“O Petróleo é Nosso”: A Brief History of Dilma Rousseff, Petrobras and Corruption
A lot can change in four years. At the dawn of her first term in 2011, Brazilian President Dilma Rousseff was leading the country with a strong mandate and lofty approval ratings. But by the start of her second term in 2015, the days of calm were over. Hundreds of thousands of Brazilians took to the streets to wave flags, sing Hino Nacional Brasileiro, and protest their president’s involvement in an embezzlement scheme that had led the country into its greatest economic downturn in twenty-five years. Why is the country facing yet another corruption scandal, and how can it recover?
OIL AND OLIGARCHY
The answer to both questions involves oil. In the wake of World War II, the Brazilian economy was driven by a desire for expansion and economic independence, along with an increasing need for petroleum. In 1938, a decree-law nationalized Brazilian oil refineries and created the Conselho Nacional do Petróleo (CNP), a council appointed by the president but, in reality, dominated by the military. The army thus seized the nation’s oil industry in 1938 and continued to control it for several years—first under the pretext of national security, then that of economic development. In 1951, President and former dictator Getúlio Vargas proposed the creation of a 51% state-owned oil company, which eventually became Petrobras. The motto: “o petróleo é nosso” (“the petroleum is ours”). Petrobras formally began operation in 1954.
However, state control of Brazil’s oil failed to bring political stability. The same year that Petrobras began operation, Vargas committed suicide after an assassination attempt on a political enemy was blamed on his cabinet. Later, in 1964, left-leaning President João Goulart was ousted in a U.S.-supported coup, beginning a nineteen-year power struggle between the new military regime and the political left. The young Dilma Rousseff first became involved in politics during the regime, cutting her teeth in clandestine guerilla movements and planning bank robberies in hopes of financing a revolution. However, Rousseff’s radicalism caught up with her in 1970, when she was arrested in a São Paulo bar. According to a 2010 interview, the future president was tortured for days on end by OBAN (Operação Bandeirante), a branch of the regime’s counter-insurgency force, before her release in 1972.
ROUSSEFF ON THE RISE
After a stint as municipal secretary of the treasury for the city of Porto Alegre in the late 1980s, Rousseff was appointed as the state secretary of energy, mines, and communication for Rio Grande do Sul by Governor Alceu Collares in 1993. At the time, Petrobras was reeling from a national crisis that had taken place two years prior, when top officials were investigated for corruption. After resigning due to the company’s financial losses, former Petrobras president Luis Octávio de Motta Veiga alleged that President Fernando Collor’s campaign manager, P. C. Farias, had suppressed oil costs in order to “get kickbacks from suppliers,” which led to massive protests and disdain for the presidential office. Collor was impeached in 1992.

+ + +

▸ **Instruction**:
Keep writing the history of Rousseff, Petrobras and corruption, picking up right after its last sentence.

+ + +

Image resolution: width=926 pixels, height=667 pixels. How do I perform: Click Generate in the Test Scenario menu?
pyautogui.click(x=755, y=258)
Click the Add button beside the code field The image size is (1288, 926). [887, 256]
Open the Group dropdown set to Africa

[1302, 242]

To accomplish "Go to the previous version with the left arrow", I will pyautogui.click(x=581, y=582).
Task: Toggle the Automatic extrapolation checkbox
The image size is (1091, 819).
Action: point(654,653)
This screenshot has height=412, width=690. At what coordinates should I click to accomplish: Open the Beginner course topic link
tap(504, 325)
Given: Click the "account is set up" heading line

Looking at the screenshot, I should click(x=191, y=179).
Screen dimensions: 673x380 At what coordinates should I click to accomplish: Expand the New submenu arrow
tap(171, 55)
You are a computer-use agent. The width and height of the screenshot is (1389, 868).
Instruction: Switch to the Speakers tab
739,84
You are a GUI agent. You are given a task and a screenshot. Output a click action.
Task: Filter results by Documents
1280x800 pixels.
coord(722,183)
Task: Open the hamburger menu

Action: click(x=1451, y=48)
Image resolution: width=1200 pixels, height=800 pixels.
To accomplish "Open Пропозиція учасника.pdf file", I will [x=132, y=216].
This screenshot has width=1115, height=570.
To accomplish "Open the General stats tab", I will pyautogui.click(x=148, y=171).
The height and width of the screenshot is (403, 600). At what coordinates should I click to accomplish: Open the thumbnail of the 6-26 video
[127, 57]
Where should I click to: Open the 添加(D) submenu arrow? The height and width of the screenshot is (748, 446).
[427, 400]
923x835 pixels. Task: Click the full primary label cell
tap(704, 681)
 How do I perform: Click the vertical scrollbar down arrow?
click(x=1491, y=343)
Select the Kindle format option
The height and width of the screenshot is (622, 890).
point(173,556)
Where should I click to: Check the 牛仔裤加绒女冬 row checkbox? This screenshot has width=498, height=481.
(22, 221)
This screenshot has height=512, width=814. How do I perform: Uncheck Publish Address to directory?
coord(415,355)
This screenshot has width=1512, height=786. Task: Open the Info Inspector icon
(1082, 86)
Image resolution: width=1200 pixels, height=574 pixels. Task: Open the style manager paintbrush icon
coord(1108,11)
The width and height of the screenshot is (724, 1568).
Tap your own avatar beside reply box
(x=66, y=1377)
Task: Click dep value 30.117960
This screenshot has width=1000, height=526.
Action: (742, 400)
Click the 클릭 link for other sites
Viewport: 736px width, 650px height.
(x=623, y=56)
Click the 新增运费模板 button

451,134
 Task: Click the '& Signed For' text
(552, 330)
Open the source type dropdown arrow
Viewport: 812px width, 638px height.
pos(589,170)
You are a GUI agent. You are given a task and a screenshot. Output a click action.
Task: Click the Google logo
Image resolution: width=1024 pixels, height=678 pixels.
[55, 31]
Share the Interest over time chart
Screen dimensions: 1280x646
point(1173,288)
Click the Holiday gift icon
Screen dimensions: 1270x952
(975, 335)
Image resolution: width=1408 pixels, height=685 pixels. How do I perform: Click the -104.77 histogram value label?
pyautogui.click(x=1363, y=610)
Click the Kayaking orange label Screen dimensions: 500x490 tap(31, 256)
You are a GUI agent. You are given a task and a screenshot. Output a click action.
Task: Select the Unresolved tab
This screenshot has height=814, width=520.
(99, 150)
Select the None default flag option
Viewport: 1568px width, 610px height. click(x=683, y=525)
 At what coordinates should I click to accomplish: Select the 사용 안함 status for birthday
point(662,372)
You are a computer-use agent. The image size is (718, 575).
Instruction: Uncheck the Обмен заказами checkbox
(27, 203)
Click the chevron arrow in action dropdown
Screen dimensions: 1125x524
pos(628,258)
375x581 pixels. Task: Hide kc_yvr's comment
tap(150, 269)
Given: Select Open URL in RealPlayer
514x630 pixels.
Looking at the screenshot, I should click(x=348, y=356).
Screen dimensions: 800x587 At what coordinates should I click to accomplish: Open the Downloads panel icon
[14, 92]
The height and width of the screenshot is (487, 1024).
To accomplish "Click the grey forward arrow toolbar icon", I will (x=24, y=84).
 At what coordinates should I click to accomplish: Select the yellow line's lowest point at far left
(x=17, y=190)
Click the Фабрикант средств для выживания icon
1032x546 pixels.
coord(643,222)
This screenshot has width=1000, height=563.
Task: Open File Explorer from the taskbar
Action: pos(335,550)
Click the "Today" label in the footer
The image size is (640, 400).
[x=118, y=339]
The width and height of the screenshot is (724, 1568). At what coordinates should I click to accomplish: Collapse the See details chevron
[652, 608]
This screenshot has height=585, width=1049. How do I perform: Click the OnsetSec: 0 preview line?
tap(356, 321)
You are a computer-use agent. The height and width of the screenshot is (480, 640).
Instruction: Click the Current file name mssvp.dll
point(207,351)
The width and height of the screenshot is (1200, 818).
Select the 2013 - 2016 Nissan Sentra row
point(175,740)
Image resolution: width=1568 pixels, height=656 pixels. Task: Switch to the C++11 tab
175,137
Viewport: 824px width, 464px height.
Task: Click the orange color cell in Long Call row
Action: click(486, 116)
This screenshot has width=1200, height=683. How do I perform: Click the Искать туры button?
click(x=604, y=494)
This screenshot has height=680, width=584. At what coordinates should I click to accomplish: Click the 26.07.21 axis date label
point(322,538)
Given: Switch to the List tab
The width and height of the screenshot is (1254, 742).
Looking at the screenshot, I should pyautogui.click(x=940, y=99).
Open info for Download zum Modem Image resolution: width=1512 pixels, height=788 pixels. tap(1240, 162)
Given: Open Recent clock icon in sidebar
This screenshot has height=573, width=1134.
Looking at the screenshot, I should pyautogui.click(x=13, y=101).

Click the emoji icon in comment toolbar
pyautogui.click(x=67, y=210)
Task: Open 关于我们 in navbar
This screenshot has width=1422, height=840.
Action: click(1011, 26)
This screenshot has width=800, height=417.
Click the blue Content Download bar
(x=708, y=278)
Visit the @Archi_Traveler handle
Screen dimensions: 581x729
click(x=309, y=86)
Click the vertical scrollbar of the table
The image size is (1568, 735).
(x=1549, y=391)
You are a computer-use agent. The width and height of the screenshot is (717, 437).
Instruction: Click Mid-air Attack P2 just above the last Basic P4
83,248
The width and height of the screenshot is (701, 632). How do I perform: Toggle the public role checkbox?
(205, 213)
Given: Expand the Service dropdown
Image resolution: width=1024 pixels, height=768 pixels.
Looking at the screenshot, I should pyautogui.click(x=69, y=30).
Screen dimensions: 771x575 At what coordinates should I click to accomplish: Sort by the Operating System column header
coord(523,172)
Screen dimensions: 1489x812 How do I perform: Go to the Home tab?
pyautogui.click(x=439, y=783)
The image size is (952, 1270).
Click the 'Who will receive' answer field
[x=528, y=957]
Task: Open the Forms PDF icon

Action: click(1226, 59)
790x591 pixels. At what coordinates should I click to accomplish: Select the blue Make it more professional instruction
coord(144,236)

+ + +

▸ **Answer for this exercise**:
Despite the bleak national mood, Rousseff’s success and left-wing affiliations brought her to the attention of Luis “Lula” Da Silva, presidential candidate for the liberal Workers’ Party, in 2002. After his inauguration in 2003, Da Silva appointed Rousseff as national minister of mines and energy. Around the same time, Rousseff joined Petrobras’ board of directors, a position she held from 2003 to 2010.
In 2005, President Da Silva’s chief of staff, José Dirceu—another former revolutionary and another government representative on Petrobras’ board—was forced to resign after a whistleblower reported on his involvement in a congressional bribery scheme (dubbed mensalão, in reference to the monthly payments used to buy votes from congressional deputies). In 2007, Brazil’s Supreme Court voted unanimously to bring him to trial, and in October 2012, Dirceu was found guilty of corruption. Rousseff and her cabinet department were not implicated in the investigation, but as Dirceu withdrew from the political arena in 2005, Dilma’s career took off—Da Silva appointed Rousseff to replace Dirceu as his new chief of staff. As Brazil’s economy expanded, the country flourished, and before long, Da Silva was beloved by everyone from the Brazilian people to Barack Obama. So, when Rousseff announced her intent to run for the presidency in 2010, she did so not only with extensive administrative experience, but with the support of the vastly popular Da Silva.
After a greatly successful campaign, Rousseff won the presidential election in October 2010 with 55% of the vote, making her Brazil’s first female president. Within her first year in office alone, Rousseff received a Woodrow Wilson Award for Public Service and ranked as one of Forbes’ Most Powerful Women. The sky was the limit.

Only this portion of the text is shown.